» TASK DIRECTIONS:
For the listing that follows, give again exactly the lines from the one with "Instruction: Click the Appearance" to the one with "Expand the Products", including both.

== Segment start ==

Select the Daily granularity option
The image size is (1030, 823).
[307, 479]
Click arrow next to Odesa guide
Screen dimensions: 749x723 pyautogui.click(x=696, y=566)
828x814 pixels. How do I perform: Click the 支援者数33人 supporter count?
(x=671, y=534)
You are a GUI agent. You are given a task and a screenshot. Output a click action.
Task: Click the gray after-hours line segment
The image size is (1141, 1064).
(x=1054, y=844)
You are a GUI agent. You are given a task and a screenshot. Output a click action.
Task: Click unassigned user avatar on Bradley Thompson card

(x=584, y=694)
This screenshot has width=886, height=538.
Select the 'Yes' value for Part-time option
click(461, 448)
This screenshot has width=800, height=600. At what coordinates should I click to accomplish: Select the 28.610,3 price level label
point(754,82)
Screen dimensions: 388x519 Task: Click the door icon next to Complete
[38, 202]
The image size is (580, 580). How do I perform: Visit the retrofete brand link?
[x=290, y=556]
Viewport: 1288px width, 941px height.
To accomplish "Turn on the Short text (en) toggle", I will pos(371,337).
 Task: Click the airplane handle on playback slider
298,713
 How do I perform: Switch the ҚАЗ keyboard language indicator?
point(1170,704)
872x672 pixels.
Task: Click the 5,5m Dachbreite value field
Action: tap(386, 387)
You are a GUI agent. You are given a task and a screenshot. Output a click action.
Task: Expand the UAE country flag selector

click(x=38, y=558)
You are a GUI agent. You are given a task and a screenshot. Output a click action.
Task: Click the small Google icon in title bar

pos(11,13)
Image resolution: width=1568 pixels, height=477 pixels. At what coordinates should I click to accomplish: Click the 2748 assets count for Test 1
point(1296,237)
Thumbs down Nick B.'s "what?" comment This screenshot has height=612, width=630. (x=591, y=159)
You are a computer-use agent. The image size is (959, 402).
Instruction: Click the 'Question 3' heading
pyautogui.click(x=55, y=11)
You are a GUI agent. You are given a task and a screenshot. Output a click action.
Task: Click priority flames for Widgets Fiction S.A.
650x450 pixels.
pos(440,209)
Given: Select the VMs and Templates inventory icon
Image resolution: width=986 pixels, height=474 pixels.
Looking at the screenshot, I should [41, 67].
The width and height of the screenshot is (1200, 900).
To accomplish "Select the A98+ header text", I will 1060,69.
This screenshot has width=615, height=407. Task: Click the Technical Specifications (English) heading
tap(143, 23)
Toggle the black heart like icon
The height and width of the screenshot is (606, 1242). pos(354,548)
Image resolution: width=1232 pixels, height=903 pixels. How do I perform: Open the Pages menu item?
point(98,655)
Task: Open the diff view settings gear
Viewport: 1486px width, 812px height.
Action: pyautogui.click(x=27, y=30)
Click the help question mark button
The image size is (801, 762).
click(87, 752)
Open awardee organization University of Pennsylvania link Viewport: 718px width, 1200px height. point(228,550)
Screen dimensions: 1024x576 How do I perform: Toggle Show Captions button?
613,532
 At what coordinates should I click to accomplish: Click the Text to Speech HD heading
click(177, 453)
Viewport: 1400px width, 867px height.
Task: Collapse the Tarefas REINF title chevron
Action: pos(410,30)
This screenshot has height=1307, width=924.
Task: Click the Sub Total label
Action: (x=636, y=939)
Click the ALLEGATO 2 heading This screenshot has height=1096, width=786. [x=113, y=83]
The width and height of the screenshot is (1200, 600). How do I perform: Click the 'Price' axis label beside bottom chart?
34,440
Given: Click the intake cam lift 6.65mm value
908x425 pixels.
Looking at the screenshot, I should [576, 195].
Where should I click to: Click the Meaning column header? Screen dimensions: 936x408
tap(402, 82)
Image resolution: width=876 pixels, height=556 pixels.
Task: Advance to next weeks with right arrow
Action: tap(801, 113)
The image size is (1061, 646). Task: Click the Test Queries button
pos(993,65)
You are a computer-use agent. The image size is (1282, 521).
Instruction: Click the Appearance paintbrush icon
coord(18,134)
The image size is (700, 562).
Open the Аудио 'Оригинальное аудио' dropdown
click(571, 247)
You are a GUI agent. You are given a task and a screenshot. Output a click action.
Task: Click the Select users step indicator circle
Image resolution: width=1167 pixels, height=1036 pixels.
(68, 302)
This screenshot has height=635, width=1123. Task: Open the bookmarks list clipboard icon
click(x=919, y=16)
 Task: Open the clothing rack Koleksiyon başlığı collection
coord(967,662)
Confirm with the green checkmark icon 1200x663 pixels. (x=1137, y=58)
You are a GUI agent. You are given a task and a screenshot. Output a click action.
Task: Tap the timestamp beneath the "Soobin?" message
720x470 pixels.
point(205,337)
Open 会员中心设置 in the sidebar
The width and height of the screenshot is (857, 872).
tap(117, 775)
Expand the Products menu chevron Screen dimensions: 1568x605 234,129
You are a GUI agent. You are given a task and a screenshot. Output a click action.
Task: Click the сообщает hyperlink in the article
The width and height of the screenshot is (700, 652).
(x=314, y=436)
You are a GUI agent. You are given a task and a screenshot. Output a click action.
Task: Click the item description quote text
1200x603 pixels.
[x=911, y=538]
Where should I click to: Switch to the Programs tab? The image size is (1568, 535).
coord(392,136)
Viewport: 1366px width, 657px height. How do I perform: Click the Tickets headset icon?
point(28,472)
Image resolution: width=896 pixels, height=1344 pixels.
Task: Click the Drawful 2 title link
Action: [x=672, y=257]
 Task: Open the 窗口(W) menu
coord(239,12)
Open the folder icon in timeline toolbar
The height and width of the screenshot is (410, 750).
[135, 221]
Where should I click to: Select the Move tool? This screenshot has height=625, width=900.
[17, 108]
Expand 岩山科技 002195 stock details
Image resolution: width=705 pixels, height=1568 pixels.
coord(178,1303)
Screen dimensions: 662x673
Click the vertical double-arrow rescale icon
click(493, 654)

== Segment end ==

» RESULT:
Instruction: Click the Appearance paintbrush icon
coord(18,134)
The image size is (700, 562).
Open the Аудио 'Оригинальное аудио' dropdown
click(571, 247)
You are a GUI agent. You are given a task and a screenshot. Output a click action.
Task: Click the Select users step indicator circle
Image resolution: width=1167 pixels, height=1036 pixels.
(68, 302)
This screenshot has height=635, width=1123. Task: Open the bookmarks list clipboard icon
click(x=919, y=16)
 Task: Open the clothing rack Koleksiyon başlığı collection
coord(967,662)
Confirm with the green checkmark icon 1200x663 pixels. (x=1137, y=58)
You are a GUI agent. You are given a task and a screenshot. Output a click action.
Task: Tap the timestamp beneath the "Soobin?" message
720x470 pixels.
point(205,337)
Open 会员中心设置 in the sidebar
The width and height of the screenshot is (857, 872).
tap(117, 775)
Expand the Products menu chevron Screen dimensions: 1568x605 234,129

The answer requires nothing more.